COMPITO DA SVOLGERE - Riprendi il brano sull'intervento di Francesco Forgione riguardo all'informazione e all'antimafia e proseguilo dopo l'ultima frase riportata.

*** BRANO DEL DOCUMENTO

Ricco di spunti per eventuali inchieste, l’intervento di Francesco Forgione ha preso le mosse dal ruolo dell’informazione nella ricostruzione di una cultura dell’antimafia. Alla base vi è uno dei temi più cari all’ex presidente della Commissione Parlamentare Antimafia, ossia la necessità di non restringere il fenomeno mafioso alla sua dimensione criminale e giudiziaria. «Il giornalismo d’inchiesta dovrebbe ripartire dai territori e andare a recuperare i fatti là dove hanno avuto inizio. Perché Fondi è diventata un caso nazionale e Nettuno no? Perché nessuno si chiede se vi sia stata una bonifica reale dell’amministrazione? La mafia non è solo quella che, come apprendiamo in questi giorni, sta intrattenendo una trattativa con lo Stato. Per questo bisogna tenere alta l’attenzione».

******
*** BLOCCO DI DATI

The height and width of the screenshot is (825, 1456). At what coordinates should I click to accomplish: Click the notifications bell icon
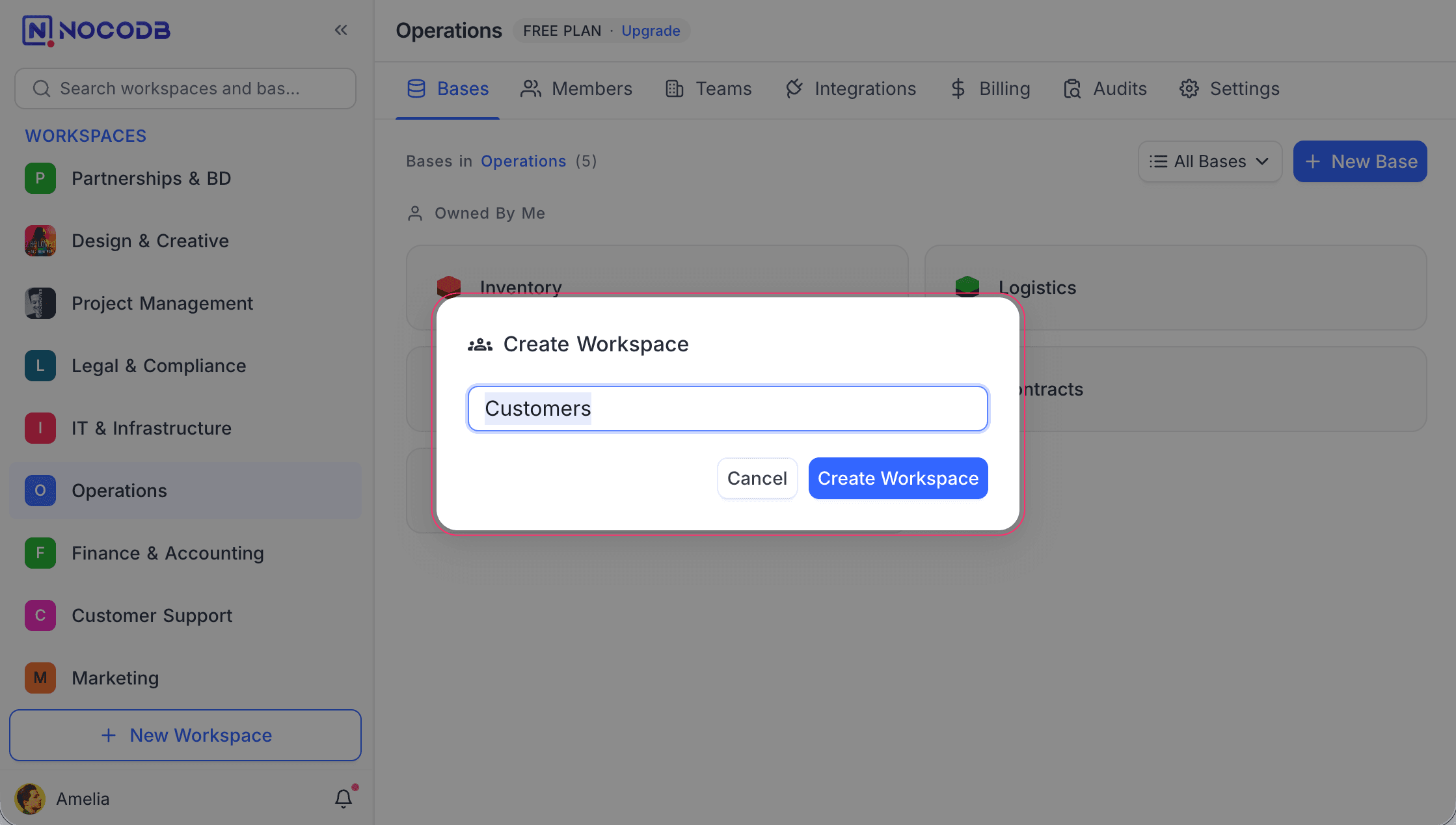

******

IL RISULTATO -
Ultimo a prendere la parola, il padrone di casa Roberto Natale, che ha insistito sulla necessità per i giornalisti di provare a riscrivere le priorità dell’informazione, così da porre rimedio alle storture della cronaca. Un ritorno ai fatti, insomma, che non sia però esclusivamente descrittivo, ma si impegni a comprenderne le radici profonde. Per fare sì che – come ha chiosato Roberto Morrione – la notizia non resti orfana.